President Obama, shown in Liberty, Mo., on Friday, will launch a new campaign to encourage the uninsured to get insurance.
Orlin Wagner • Associated Press,
Battle over health care law reignites
- Article by: MICHAEL D. SHEAR New York Times
- September 21, 2013 - 9:50 PM
WASHINGTON – President Obama waged a fierce fight to pass his health care law four years ago. But as his administration prepares to put it in place, he is facing an aggressive Republican campaign to prevent a successful rollout and to deny him his most important legacy.
Starting this week, the White House will kick off a six-month campaign to persuade millions of uninsured Americans to sign up for health coverage as part of insurance marketplaces that open for business Oct. 1. If too few people enroll, the centerpiece of the president’s Affordable Care Act could collapse.
But instead of offering the kind of grudging cooperation that normally follows even the most bitter of legislative battles, Obama’s foes have intensified their opposition, trying to deepen the nation’s anger about the health insurance program.
Across the country, Republicans are eager to prevent people from enrolling, fearing that once people begin receiving the benefit they will be loath to give it up. And in Washington, lawmakers have cast the law as the evil villain in a legislative melodrama about the budget that is barreling toward another government shutdown.
One group called Generation Opportunity distributed a Web video last week showing a creepy-looking Uncle Sam peering between a woman’s legs at a gynecologist’s office. “Don’t let government play doctor,” the video says at the end. “Opt out of Obamacare.”
In the face of the intense opposition, the White House is pushing ahead with a fierce public relations effort that will begin ramping up in earnest Monday, top White House aides said. Officials said the rollout would include a presidential event next week in New York with former President Bill Clinton and a health care speech by Obama on Thursday in Maryland.
First Lady Michelle Obama will urge mothers and veterans to get their families enrolled. Vice President Joe Biden will host a nationwide conference call with nurses to enlist them in the effort to spread the word.

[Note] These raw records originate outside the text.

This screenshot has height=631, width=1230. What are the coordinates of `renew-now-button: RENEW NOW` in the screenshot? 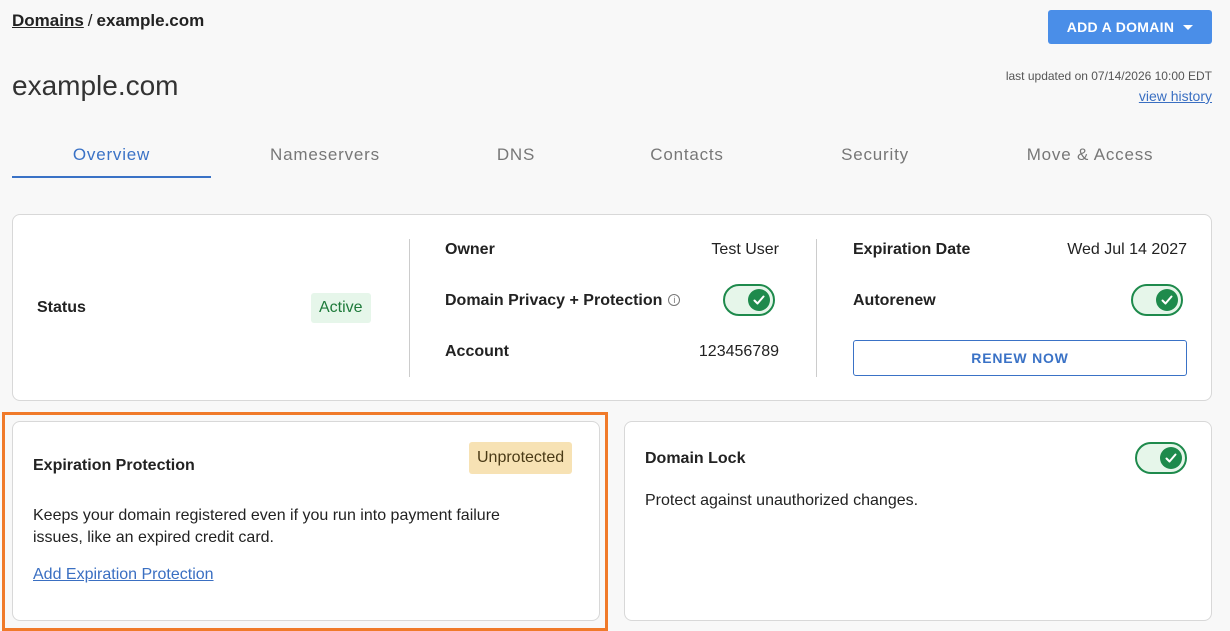 It's located at (1020, 358).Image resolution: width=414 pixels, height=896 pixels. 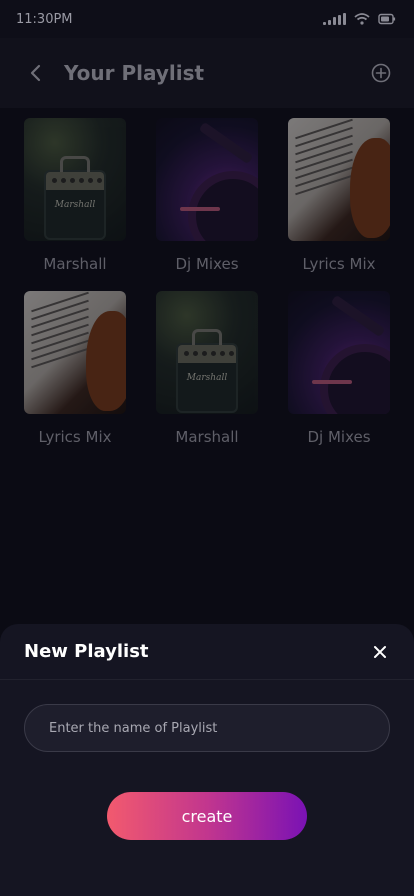 What do you see at coordinates (207, 73) in the screenshot?
I see `app-header: Your Playlist` at bounding box center [207, 73].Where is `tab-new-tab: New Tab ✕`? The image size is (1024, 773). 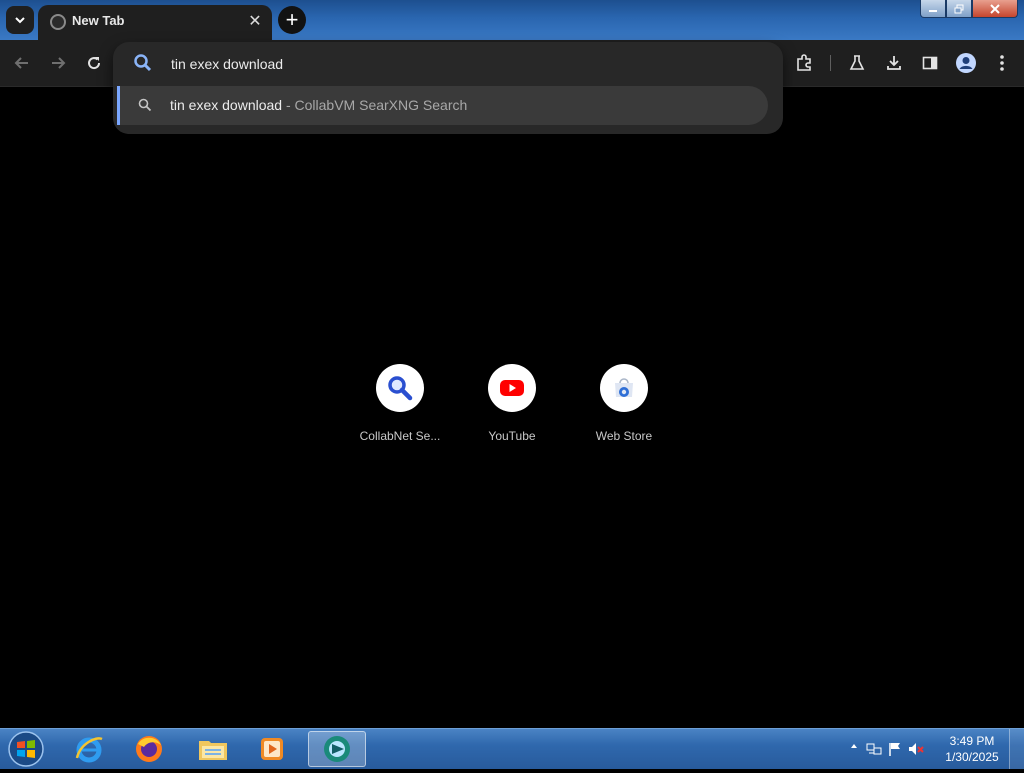
tab-new-tab: New Tab ✕ is located at coordinates (155, 23).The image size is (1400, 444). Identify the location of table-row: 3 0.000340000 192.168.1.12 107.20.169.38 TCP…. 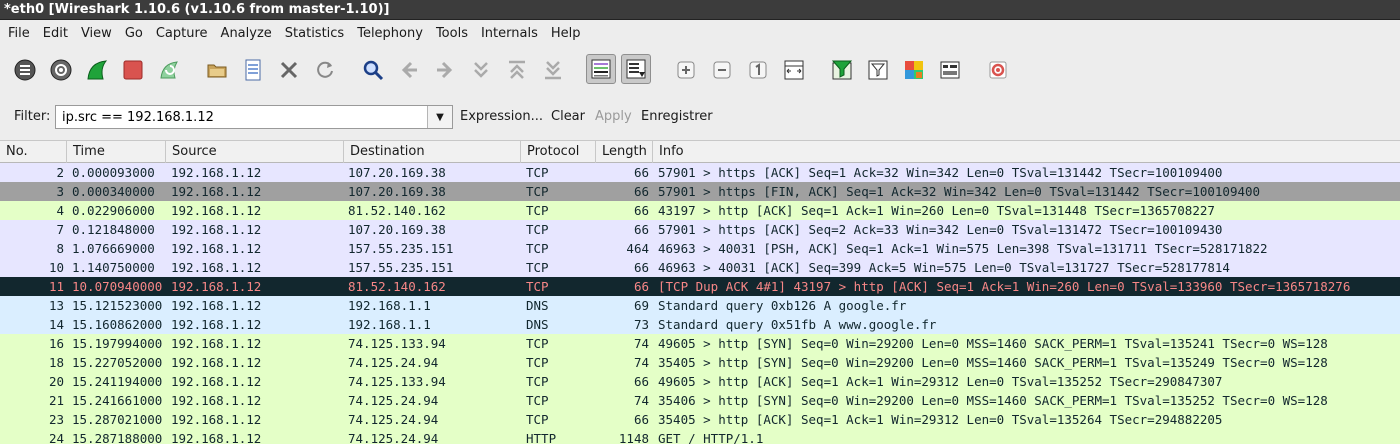
(700, 192).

Cabinet members will fan out across the country, lobbying constituent groups to prod their members into action.
Those efforts will be augmented by a Madison Avenue-style ad campaign by insurance companies, which officials say are poised to spend $1 billion or more to attract millions of new customers. Some of the ads are likely to be aimed at young people, many of whom are uninsured but healthy — and great for the insurance companies’ bottom line.

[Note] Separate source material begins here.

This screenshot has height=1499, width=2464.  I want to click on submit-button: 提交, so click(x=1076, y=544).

Liberal advocacy groups have also begun to organize door-to-door canvassing much as they did on behalf of Obama’s two presidential campaigns.
The goal is to persuade many of today’s 48 million uninsured to sign up for insurance on the new exchanges created by the law. But even as Obama’s campaign accelerates, Republicans at all political levels are working against the law. The Republican National Committee has begun what it calls a monthlong “awareness campaign,” with a TV booking operation to make sure that pundits opposed to the law are always available to counter its boosters. A Republican committee website counts down the days, hours, minutes and seconds until what it calls the “Obamacare Train Wreck.”

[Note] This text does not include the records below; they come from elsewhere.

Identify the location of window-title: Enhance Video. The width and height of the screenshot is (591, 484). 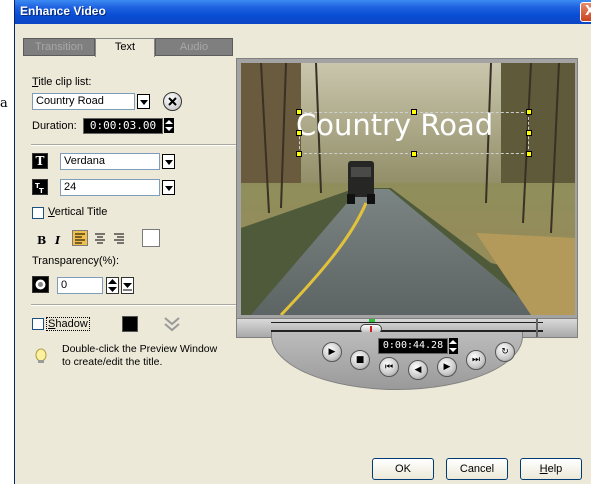
(63, 11).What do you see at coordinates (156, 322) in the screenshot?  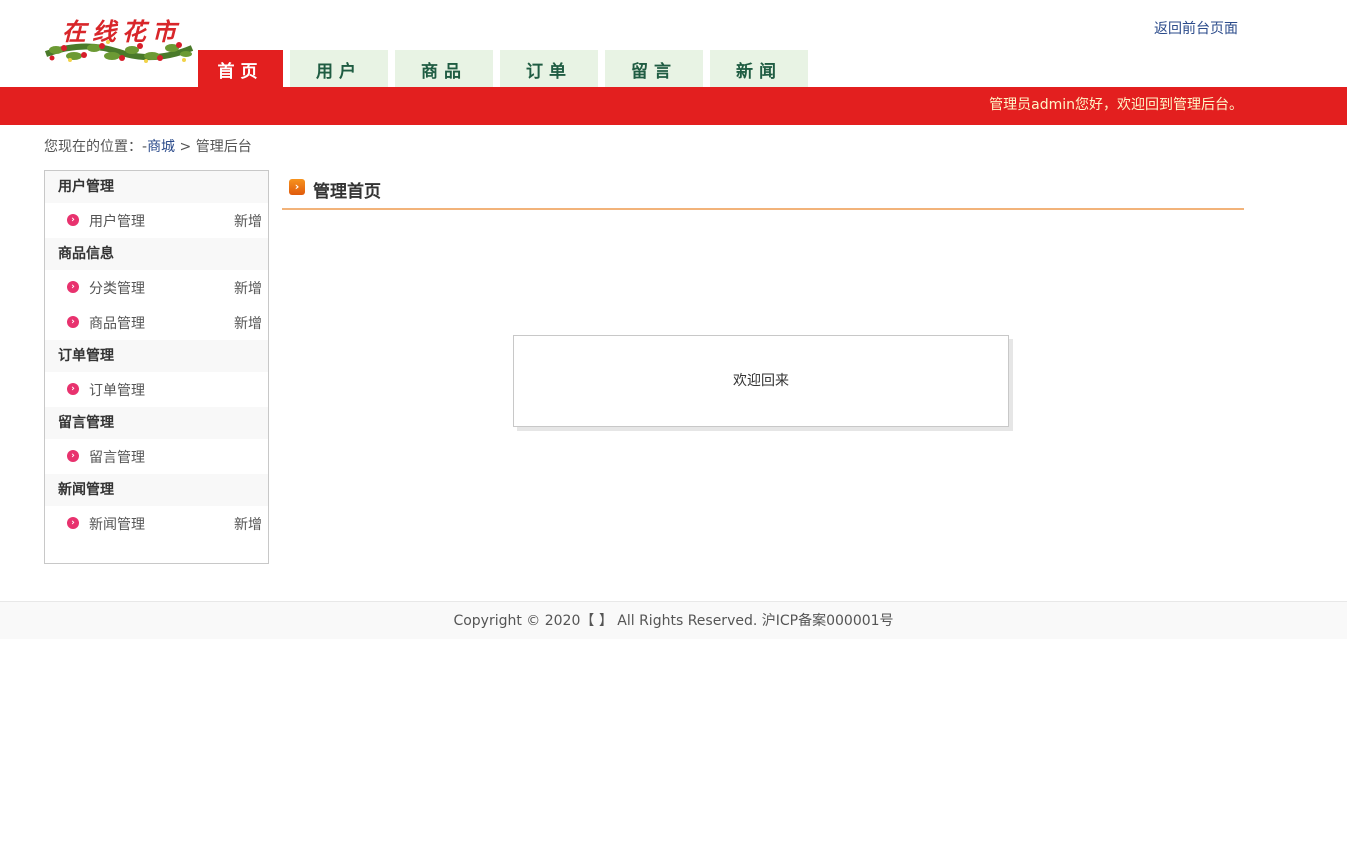 I see `sidebar-item-product-management: › 商品管理 新增` at bounding box center [156, 322].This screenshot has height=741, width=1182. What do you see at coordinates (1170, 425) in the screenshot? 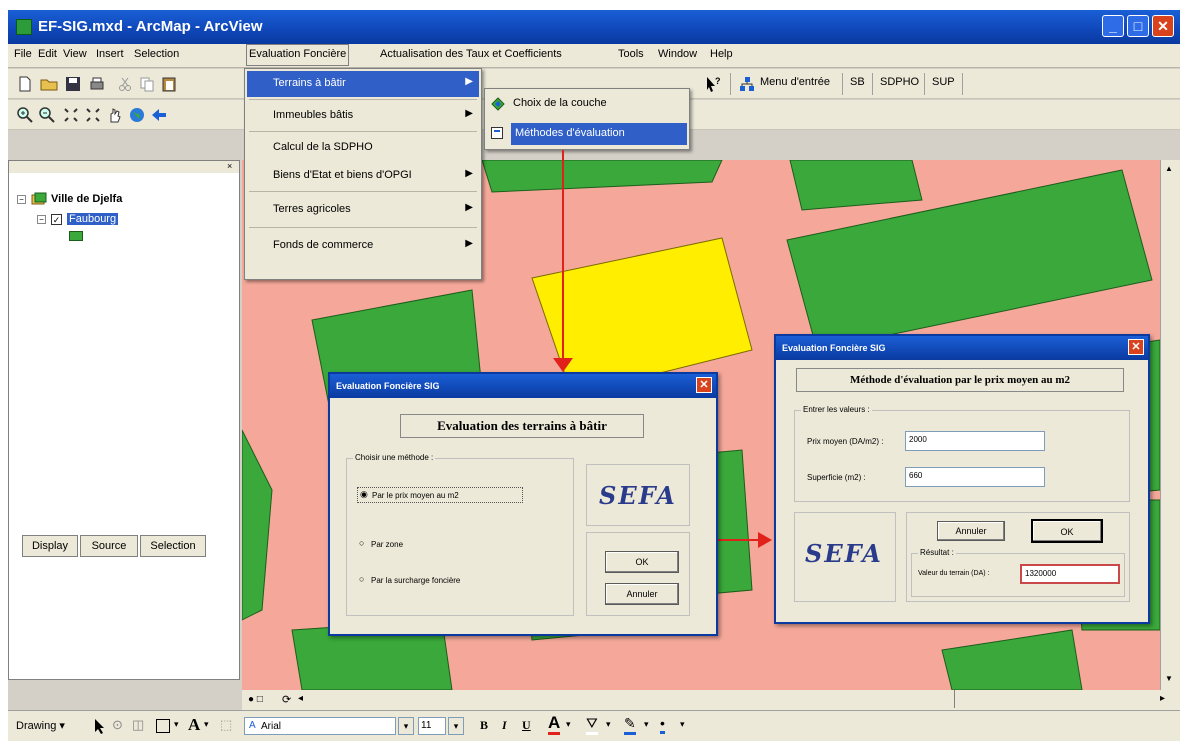
I see `map-vertical-scrollbar: ▲ ▼` at bounding box center [1170, 425].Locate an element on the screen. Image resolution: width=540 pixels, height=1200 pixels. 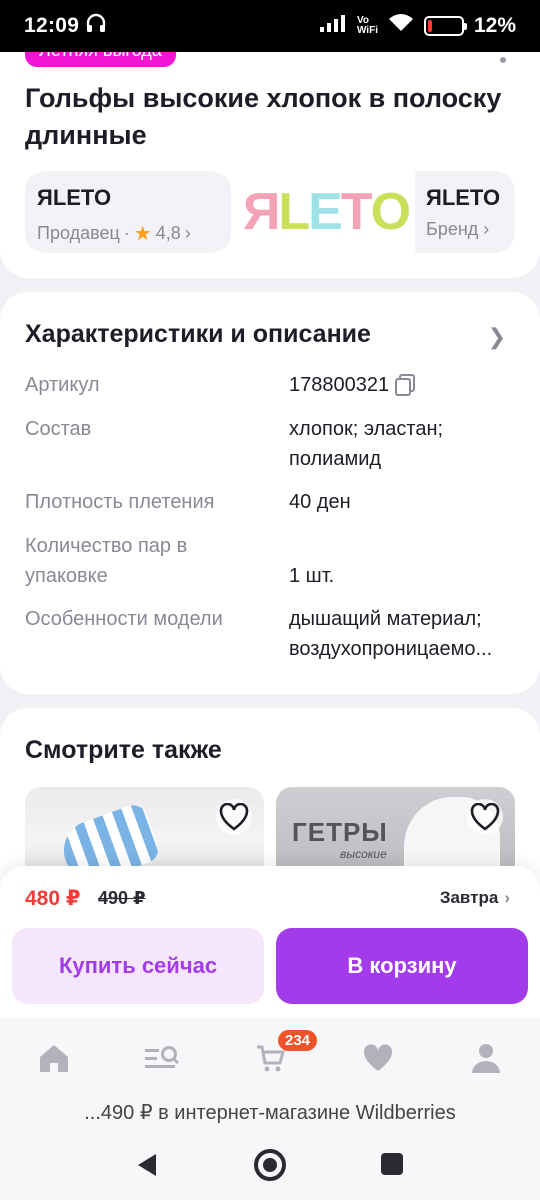
brand-name: ЯLETO is located at coordinates (464, 198).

Republican state and local officials are trying to thwart the administration’s enrollment efforts by imposing restrictions and requirements on volunteers. The Heritage Action Fund organized a “Defund Obamacare” bus tour this summer that helped convince House Republicans to threaten to shut down the government and risk a default unless financing for the law is eliminated.
‘Everything in our power’
White House officials call the GOP efforts a “sabotage campaign” and concede that the assault on the law will make it harder to persuade people to sign up for insurance. In Florida, Ohio and Missouri, state officials have already moved to undercut efforts to enroll people in coverage. In Georgia, the state insurance commissioner, Ralph T. Hudgens, has said he will do “everything in our power to be an obstructionist.”
White House aides are betting that support from celebrities like Jennifer Hudson, Kal Penn and Amy Poehler will be more influential than Republican politicians. Singer Katy Perry, who has 45 million Twitter followers (more than Obama’s 37 million) urged followers to check out the options at last month’s Video Music Awards ceremonies.
“So we’re on our way to make sure that health care is affordable for every single American,” Obama told volunteers last week. “But that only happens with all of you.”